Come True

Come True

Edmonton will be seen like it’s never been seen before on streaming services across Canada and in more than 90 theatres across the United States.

Come True,a nightmarish, slow-burn horror film, was shot entirely in this city by filmmaker Anthony Scott Burns, who is in the process of moving back to Edmonton himself. It’s not a jump-scare kind of freak fest, but an ode to the shadows of our nightmares, of waking dreams. And a desolate Edmonton — with many scenes shot around 3 a.m. on weekdays — is the setting. The concrete, brutalist buildings of the University of Alberta are where the shadows lurk; but there are other recognizable locations, such as Take 5 Café in Beverly, and Lock Stock Coffee downtown.

There are times when the film uses Edmonton’s lingering twilight to dramatic effect, and colourful shots of U of A labs that look straight out of Russian cinema or ‘70s sci-fi flicks.

But, the setting is supposed to be a creepy dreamscape, so Burns removed any signage that would indicate that, well, this is Edmonton.
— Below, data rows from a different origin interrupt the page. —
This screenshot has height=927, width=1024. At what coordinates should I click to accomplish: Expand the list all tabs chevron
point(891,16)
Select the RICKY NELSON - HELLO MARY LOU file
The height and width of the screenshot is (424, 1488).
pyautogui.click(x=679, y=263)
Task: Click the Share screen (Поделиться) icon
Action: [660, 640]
The city’s name is never mentioned.

“People from Edmonton will recognize the areas where we shot,” says Burns. “But, outside, it will be cool to see people wonder where this was filmed. I digitally removed all the licence plate logos. There’s no signage, save for a couple of places. Growing up in Edmonton, I knew this city could double for a very lonely and desolate place.”

Yet, despite the desolation, this is also about Burns’s sense of place.

“I had spent my entire teenage years location scouting, I guess.” he laughs. “There were places where I had shot short films when I was a teenager. These were places I wanted to revisit and code the film with. It wouldn’t be only a cinematic dream, but my own personal dream. It is built on a lot of moments from my teenage years.”

The movie opens with our hero waking up in a park. That comes right from Burns’s memories, as he once spent the night in a Clareview park. He got in a fight with his dad and spent the night away from home.